This past week our kiddo went back to school and while she entered into sixth grade, it felt like a bigger deal to me than ever. I really didn’t think I would be affected by it, emotionally. Honestly, I hadn’t thought about it prior that day, I mean of course I would add a sad face emoji when someone asked what grade she was entering this school year or I would make a sad face in person. BUT we’ve been down this road, she has entered a new school year for the past few years EVERY August. A new school year equals us being broke because of new clothes, shoes and of course new school supplies to shove in the brand new backpack.
The big day came, she was up early and came out of her room dressed in her new favorite dress and boots. “Wow, okay, we are starting this year off on a good start!” I thought to myself. I made her breakfast, did her hair to her liking and reminded her to brush her teeth. She insisted she wanted me to walk her to the office, so this meant I had to get dressed and look put together, no big deal, I can do this. I can make it look like I actually sleep at night and somewhat normal.

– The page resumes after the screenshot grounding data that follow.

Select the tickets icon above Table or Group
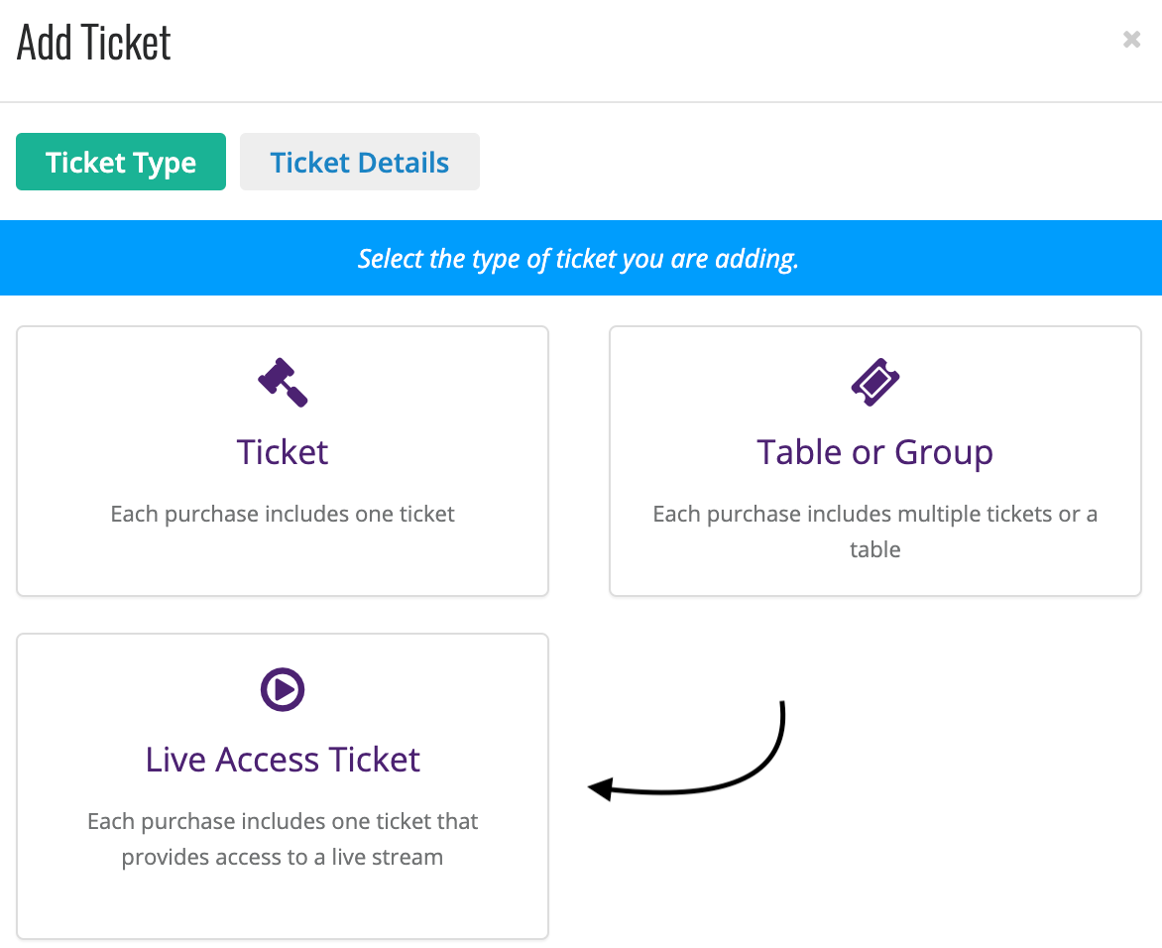The height and width of the screenshot is (948, 1162). point(875,383)
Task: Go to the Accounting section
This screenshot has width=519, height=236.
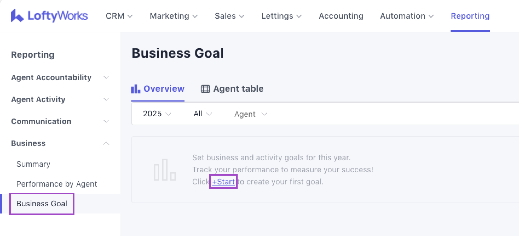Action: coord(341,16)
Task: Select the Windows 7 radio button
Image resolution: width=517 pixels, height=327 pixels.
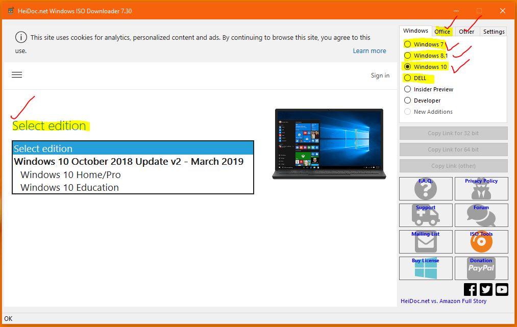Action: [x=407, y=44]
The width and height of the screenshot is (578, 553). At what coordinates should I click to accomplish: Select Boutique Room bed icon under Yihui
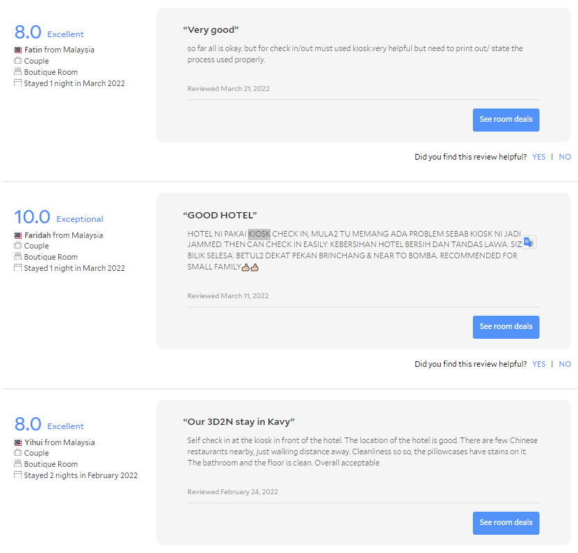pyautogui.click(x=18, y=464)
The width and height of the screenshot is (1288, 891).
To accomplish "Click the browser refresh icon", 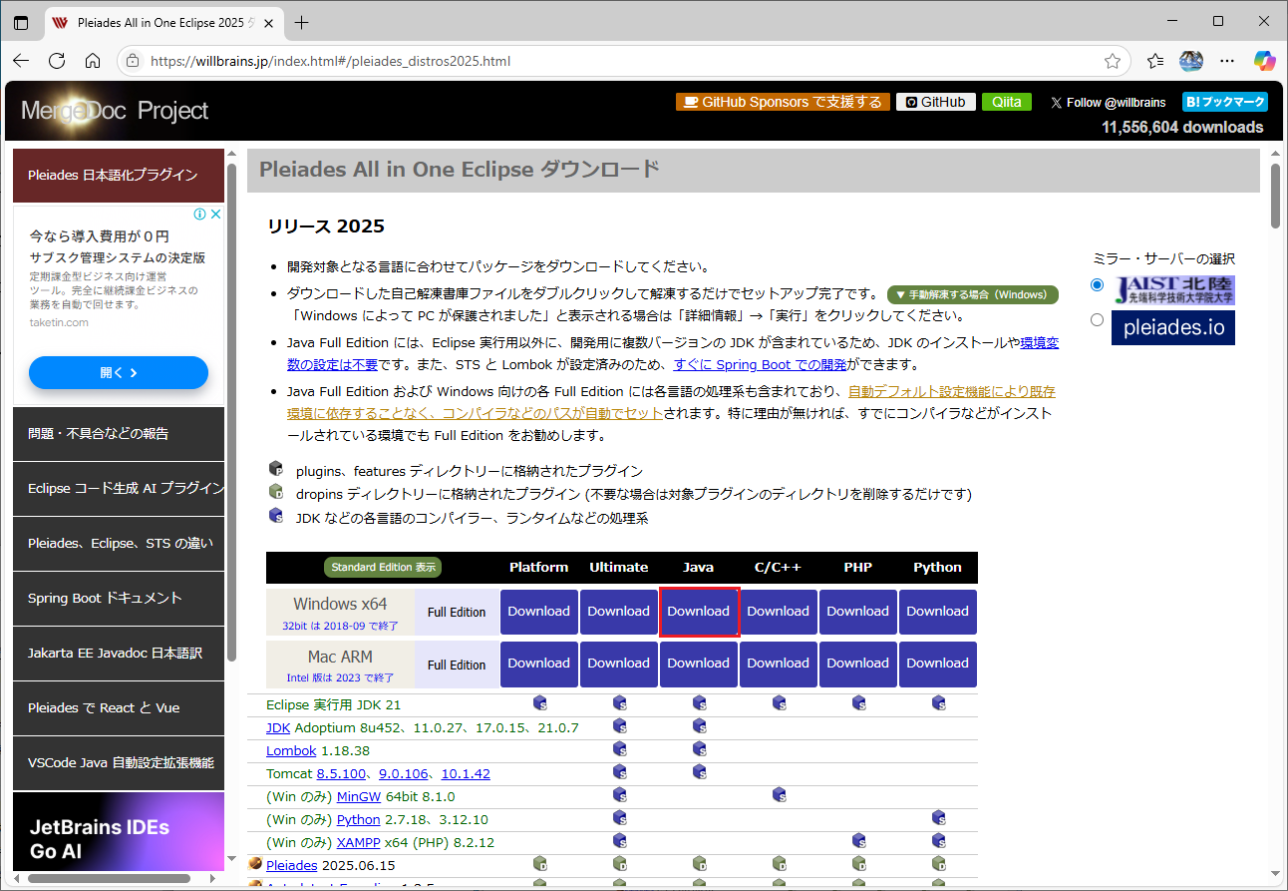I will pyautogui.click(x=57, y=61).
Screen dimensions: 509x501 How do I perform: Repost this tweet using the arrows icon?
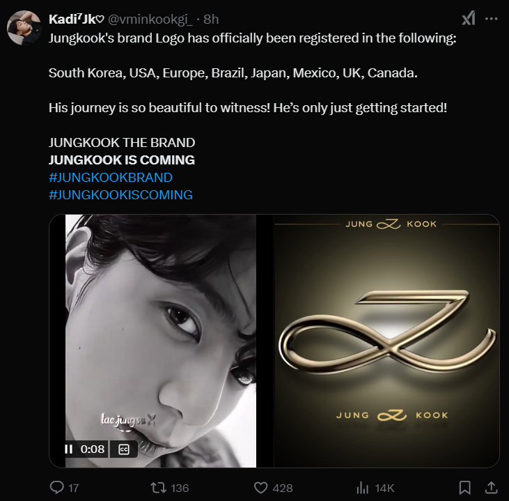[158, 487]
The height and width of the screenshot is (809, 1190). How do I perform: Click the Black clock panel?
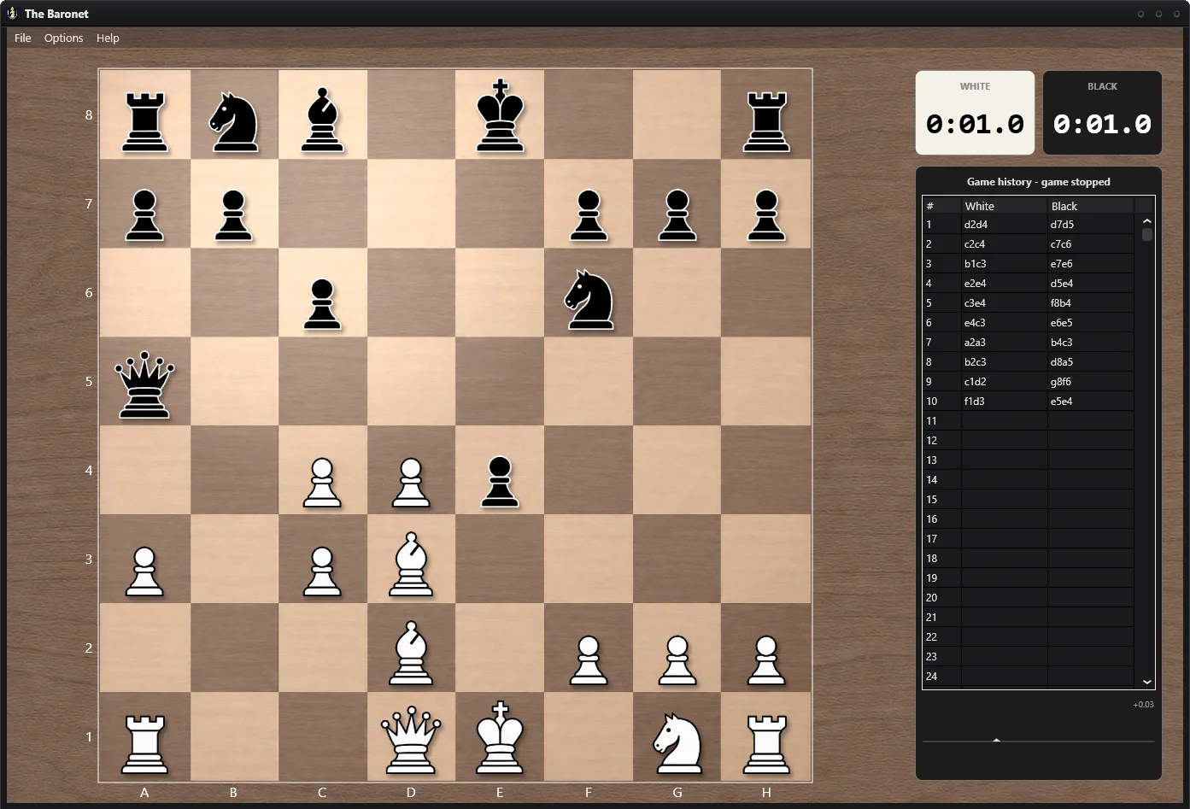1102,113
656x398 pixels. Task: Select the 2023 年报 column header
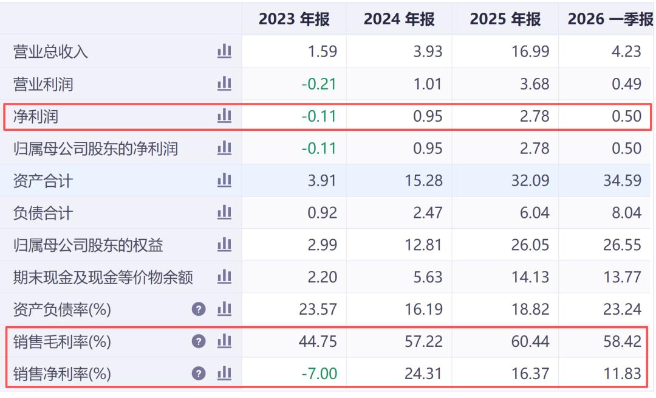(x=294, y=19)
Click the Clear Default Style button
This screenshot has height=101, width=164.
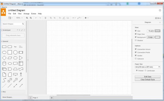click(x=148, y=80)
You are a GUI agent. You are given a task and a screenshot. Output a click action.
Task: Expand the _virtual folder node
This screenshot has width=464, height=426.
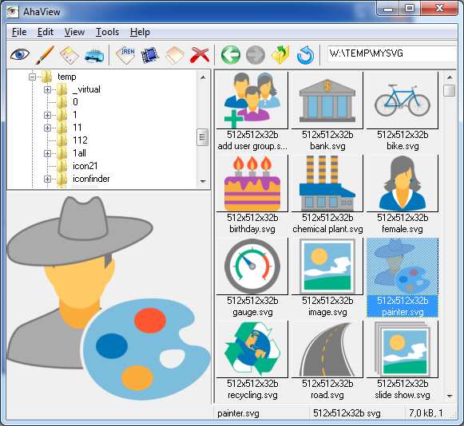pyautogui.click(x=47, y=89)
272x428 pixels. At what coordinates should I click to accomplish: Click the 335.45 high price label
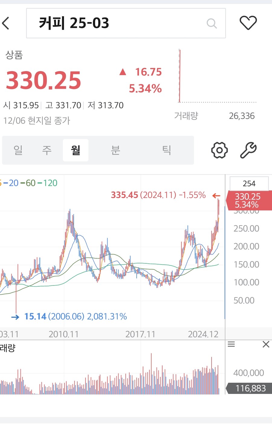(124, 195)
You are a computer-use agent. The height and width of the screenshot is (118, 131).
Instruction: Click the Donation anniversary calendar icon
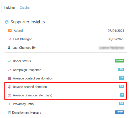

When we arrive to her school, a bit earlier than I figured we would, I parked the car got out and walked her. She saw a few friends, waved hi and kept walking with me. I said, “Okay, do you want me to walk you to the classroom or are you too old for that?” She replied “Here is good, but I’m going to go to the playground to catch up with my friend.” With a kiss and a hug, I said “Have a great first day!” and she walked away to her friend. I waved to a few teachers and staff members I saw out and about and got back into my car.
I called my mom on my way out of the parking lot and she asked me “Did you cry?” The timing was perfect because I was tearing up as I was passing the school. I couldn’t believe it. How did I get so emotional? Oh maybe, it is the pregnancy hormones. Let’s blame that for a quick moment… But I knew it wasn’t just the increase of hormones. It was the fact my baby, my SJ, has entered her last school year in elementary school. This is is the last year she will be in “baby school”. This is a big deal to me. She is my baby, she has been my one and only for the past 11 years, how can I NOT get emotional over this big step?! So I teared up and drove home to wait for the time to come to pick her up.
Needless to say, the first day of sixth grade was a blast for her, she saw lots of friends from the previous year and she LOVES her teacher. I’m excited for her to complete elementary school but you can bet your ass I will be crying like an upset baby when she get’s promoted to seventh grade and starts middle school next year.